══ DATA EXTRACT
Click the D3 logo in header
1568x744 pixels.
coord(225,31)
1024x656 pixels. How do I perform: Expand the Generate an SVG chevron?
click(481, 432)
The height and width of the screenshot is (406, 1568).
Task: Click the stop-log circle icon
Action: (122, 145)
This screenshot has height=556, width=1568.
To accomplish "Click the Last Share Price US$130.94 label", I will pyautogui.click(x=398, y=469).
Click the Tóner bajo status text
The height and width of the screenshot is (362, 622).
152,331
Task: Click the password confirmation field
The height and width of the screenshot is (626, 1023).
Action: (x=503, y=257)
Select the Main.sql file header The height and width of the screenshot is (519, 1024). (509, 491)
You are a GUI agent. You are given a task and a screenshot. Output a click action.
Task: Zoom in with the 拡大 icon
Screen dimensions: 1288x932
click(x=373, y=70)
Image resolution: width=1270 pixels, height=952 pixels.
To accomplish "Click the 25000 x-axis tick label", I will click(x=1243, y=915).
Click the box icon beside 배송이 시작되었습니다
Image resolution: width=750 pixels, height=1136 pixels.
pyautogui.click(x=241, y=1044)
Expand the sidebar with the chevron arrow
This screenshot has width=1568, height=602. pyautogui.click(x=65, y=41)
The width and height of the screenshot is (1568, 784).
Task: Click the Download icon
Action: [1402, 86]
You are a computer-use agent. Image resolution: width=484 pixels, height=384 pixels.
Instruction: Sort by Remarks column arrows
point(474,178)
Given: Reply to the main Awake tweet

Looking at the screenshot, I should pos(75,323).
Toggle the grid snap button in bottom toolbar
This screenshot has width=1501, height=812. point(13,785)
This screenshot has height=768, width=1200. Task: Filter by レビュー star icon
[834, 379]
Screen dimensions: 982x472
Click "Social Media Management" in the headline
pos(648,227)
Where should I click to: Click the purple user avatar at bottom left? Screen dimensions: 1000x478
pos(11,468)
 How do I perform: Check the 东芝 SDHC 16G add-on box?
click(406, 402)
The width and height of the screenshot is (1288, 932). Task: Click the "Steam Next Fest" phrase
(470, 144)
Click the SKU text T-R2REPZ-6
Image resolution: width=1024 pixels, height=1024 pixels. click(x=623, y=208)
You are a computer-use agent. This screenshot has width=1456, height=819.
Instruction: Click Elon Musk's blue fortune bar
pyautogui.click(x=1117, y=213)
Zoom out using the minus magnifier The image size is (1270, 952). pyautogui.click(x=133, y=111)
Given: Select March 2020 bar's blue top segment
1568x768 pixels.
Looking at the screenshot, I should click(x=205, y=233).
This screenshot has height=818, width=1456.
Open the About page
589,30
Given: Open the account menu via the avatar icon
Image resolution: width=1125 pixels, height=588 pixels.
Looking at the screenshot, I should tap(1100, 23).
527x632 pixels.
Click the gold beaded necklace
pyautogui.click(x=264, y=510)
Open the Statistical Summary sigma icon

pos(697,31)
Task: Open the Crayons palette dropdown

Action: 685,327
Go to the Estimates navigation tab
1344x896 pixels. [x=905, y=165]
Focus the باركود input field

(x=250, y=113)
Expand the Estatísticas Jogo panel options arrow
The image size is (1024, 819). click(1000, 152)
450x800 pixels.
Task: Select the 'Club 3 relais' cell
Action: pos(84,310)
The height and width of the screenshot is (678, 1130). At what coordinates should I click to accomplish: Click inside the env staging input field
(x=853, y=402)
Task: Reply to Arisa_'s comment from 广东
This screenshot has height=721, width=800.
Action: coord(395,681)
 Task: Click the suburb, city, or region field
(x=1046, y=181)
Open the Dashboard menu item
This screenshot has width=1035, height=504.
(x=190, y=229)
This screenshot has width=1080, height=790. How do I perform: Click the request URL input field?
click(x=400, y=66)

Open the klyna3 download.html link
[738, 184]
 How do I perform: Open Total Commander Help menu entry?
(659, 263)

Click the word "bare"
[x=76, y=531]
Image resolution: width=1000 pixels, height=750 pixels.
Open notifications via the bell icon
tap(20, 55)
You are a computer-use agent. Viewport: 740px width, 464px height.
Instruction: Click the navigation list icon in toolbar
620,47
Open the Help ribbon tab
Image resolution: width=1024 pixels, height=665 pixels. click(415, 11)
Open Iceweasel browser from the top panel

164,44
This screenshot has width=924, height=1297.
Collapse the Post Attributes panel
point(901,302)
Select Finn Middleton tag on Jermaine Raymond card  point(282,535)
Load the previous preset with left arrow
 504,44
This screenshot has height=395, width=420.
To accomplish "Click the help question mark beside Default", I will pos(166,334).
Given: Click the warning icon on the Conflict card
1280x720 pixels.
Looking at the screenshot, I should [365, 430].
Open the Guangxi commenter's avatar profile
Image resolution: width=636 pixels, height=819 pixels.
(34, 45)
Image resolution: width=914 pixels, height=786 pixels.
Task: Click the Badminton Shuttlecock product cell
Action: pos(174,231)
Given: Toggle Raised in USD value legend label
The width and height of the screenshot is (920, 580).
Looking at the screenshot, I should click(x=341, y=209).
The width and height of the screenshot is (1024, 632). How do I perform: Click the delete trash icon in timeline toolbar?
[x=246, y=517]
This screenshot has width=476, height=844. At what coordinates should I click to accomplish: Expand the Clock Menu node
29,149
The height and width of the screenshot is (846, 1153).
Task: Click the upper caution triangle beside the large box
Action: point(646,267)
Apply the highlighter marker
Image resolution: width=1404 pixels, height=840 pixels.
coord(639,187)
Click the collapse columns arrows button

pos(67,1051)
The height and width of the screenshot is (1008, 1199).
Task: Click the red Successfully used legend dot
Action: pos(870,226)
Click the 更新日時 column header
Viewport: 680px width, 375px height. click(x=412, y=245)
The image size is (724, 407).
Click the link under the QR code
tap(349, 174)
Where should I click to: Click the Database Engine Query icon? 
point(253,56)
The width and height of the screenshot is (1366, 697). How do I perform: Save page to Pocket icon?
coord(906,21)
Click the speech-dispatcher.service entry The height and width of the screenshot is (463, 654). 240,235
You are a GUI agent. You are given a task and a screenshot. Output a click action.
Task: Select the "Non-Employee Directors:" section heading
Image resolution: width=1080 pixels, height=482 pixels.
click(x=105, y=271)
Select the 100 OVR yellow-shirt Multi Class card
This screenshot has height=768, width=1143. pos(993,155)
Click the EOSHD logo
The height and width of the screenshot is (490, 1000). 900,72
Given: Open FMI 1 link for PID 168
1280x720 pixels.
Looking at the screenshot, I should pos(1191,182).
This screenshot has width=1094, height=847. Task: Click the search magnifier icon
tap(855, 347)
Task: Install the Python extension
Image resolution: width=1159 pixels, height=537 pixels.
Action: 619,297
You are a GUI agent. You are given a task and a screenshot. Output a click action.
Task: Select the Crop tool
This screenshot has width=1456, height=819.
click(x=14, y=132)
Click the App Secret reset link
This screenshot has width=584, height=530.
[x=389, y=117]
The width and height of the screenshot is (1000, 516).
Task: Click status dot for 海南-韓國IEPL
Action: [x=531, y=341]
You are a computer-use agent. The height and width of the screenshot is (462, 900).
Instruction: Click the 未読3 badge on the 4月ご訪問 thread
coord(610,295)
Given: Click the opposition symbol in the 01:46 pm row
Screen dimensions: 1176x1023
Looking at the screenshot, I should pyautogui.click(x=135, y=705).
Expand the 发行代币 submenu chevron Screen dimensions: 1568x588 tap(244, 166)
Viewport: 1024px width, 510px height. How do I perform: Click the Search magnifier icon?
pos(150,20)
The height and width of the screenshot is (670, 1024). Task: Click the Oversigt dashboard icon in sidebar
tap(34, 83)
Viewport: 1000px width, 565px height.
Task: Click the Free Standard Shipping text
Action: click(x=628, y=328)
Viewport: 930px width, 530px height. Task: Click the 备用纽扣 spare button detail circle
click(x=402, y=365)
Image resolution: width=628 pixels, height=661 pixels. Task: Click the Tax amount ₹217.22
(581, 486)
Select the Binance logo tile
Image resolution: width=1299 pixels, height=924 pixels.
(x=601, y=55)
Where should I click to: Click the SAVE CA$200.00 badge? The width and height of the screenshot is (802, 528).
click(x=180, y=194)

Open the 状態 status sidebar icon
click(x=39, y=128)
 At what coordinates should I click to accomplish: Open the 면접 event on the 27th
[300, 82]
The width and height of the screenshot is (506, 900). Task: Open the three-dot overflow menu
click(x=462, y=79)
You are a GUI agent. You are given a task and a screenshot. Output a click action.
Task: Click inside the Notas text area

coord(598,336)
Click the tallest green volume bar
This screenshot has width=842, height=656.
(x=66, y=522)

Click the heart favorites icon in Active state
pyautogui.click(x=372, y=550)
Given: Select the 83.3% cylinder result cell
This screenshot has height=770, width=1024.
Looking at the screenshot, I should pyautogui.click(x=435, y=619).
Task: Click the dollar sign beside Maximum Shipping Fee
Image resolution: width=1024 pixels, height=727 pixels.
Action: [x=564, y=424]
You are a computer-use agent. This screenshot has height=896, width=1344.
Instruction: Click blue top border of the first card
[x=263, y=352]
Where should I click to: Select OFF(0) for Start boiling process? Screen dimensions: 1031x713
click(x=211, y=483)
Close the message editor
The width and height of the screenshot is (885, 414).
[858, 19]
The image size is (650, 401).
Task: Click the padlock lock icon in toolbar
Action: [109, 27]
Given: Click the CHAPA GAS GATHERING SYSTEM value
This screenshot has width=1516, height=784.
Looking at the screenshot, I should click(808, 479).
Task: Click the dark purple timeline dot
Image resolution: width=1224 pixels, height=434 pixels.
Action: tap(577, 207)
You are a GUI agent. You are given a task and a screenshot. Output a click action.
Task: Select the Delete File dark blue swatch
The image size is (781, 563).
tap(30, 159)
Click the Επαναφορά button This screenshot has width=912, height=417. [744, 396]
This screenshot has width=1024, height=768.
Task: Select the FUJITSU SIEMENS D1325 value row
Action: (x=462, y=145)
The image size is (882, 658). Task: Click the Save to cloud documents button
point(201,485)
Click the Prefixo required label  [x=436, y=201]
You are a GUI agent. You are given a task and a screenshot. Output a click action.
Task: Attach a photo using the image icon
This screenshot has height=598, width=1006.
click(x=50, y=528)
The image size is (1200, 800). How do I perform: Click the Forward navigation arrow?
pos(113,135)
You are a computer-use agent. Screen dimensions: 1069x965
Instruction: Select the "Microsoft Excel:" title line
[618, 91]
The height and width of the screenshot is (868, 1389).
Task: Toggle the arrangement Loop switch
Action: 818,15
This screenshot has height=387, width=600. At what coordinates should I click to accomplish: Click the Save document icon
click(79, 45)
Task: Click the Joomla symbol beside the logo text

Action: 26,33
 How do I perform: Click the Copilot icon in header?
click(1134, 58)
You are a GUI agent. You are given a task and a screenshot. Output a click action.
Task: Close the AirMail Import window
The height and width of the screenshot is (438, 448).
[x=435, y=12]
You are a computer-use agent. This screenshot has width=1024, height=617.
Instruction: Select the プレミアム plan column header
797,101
════
WHAT IS EXPECTED: Every line in the listing that holds "using" belongs in the answer.

TASK RESULT:
Zoom out using the minus magnifier The image size is (1270, 952). pyautogui.click(x=133, y=111)
Task: Attach a photo using the image icon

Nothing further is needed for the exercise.